Opinião

A Argentina ganha mais uma

Editorial do Estadão
A Argentina vai continuar barrando produtos brasileiros por muito tempo, se isso depender de Brasília. O governo argentino conseguiu mais uma vez manobrar o governo brasileiro a seu favor. Depois de um encontro bilateral em São Paulo, o secretário executivo do Ministério do Desenvolvimento, Ivan Ramalho, disse estar "mais distante" a possibilidade de retaliar a Argentina com licenças não automáticas de importação ou de iniciar um processo na Organização Mundial do Comércio (OMC). Missão cumprida, portanto, para o subsecretário de Política e Gestão Comercial do Ministério da Produção argentino, Eduardo Bianchi. O risco de um atrito mais sério, a curto prazo, está afastado, e esse era seu principal objetivo ao visitar a Federação das Indústrias do Estado de São Paulo (Fiesp), onde se reuniu na segunda e na terça-feira o comitê de acompanhamento do comércio bilateral. A ação na OMC havia sido pedida ao governo uma semana antes pela Confederação Nacional da Indústria (CNI).

Bianchi anunciou a liberação de importações, em julho, de 1,1 milhão de pares de calçados, de 173 mil unidades de móveis e de 205 mil pneumáticos, depois de longa demora. Não deixou claro, no entanto, se a "abertura" verificada em julho, para alguns setores, foi o prenúncio de um comércio bilateral menos travado em todos os segmentos.

A hipótese mais otimista parece altamente improvável, apesar do entusiasmo demonstrado pelo secretário Ivan Ramalho. Os acordos com a Argentina, disse ele, "estão sendo cumpridos satisfatoriamente", segundo os dados expostos pela delegação daquele país. Ramalho admitiu, no entanto, "possíveis desvios de comércio", em benefício da China, mas sem comprometer a relação comercial entre os dois vizinhos.

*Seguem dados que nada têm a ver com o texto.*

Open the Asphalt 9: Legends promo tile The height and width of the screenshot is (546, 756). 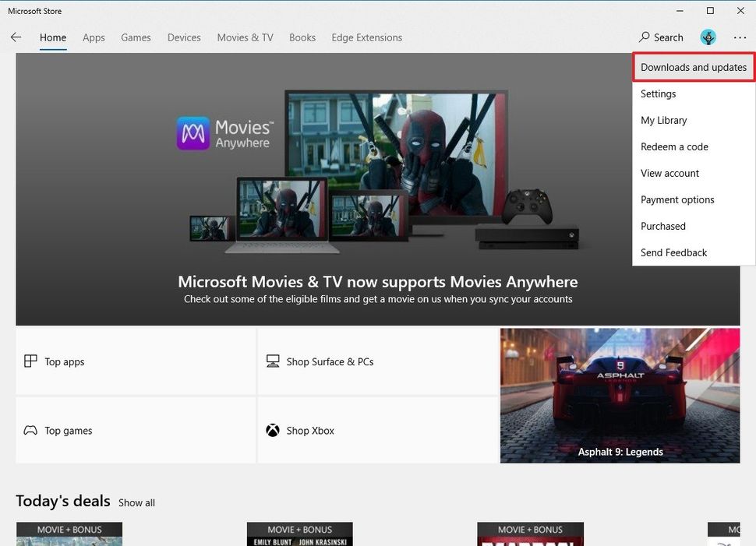click(620, 395)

Esses "possíveis desvios" estão perfeitamente comprovados. De janeiro a maio do ano passado, o Brasil forneceu 57% dos calçados importados pela Argentina e a China, 29%. Nos primeiros cinco meses deste ano, a participação brasileira ficou em 45%, enquanto a chinesa alcançou 39%. Desvios de comércio a favor de concorrentes do Brasil ocorreram também noutras ocasiões, em consequência de barreiras contra produtos brasileiros. O governo brasileiro chegou a protestar, em certa ocasião, mas só depois de farta divulgação dos fatos pela imprensa. Enquanto a ação depende principalmente de sua iniciativa, as autoridades de Brasília têm preferido aceitar o protecionismo argentino e até induzir os empresários brasileiros a negociar restrições voluntárias.

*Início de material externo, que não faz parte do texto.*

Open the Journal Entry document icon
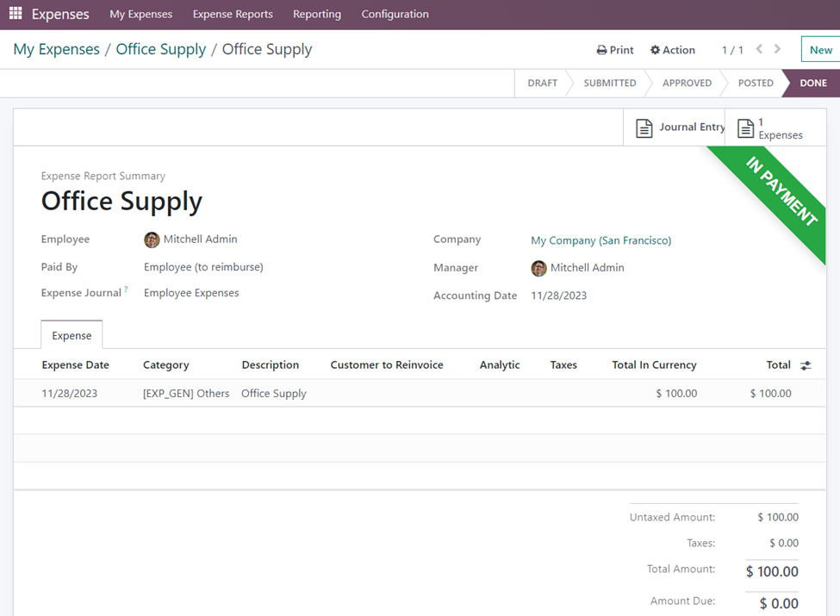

Os acordos "cumpridos satisfatoriamente", de acordo com a avaliação otimista do secretário Ivan Ramalho, são todos custosos para a indústria brasileira. Cumpri-los de forma satisfatória - para repetir a avaliação do funcionário de Brasília - significa simplesmente respeitar os prazos normais das licenças de importação. Mas esse comportamento é recentíssimo e vários setores continuam sujeitos ao arbítrio dos burocratas argentinos encarregados de barrar as importações provenientes do Brasil. Para vários setores, como o têxtil, as licenças vêm sendo concedidas com muita demora, em prazo frequentemente superior a 60 dias, e não há um claro sinal de mudança nessa política.

A imposição de barreiras tem sido a forma usada pelo governo argentino para arrancar dos empresários brasileiros compromissos de restrição "voluntária" de exportações. O governo brasileiro trata o assunto, oficialmente, como se os acordos fossem produzidos por entendimentos entre empresários dos dois países. Mas não é isso que acontece. Os industriais argentinos são apoiados por seu governo e têm a seu favor a ameaça de imposição de barreiras. Os empresários brasileiros não têm apoio oficial e, além disso, são induzidos a aceitar as imposições dos argentinos. Esse problema se agravou desde o segundo semestre de 2008, quando a crise internacional atingiu a região. Mas o jogo tem sido praticado há vários anos, em nome de uma fantasiosa correção de assimetrias. Fantasiosa porque a indústria argentina pouco tem investido há muitos anos e quase nada tem feito, além de recorrer ao protecionismo, para aumentar seu poder de competição.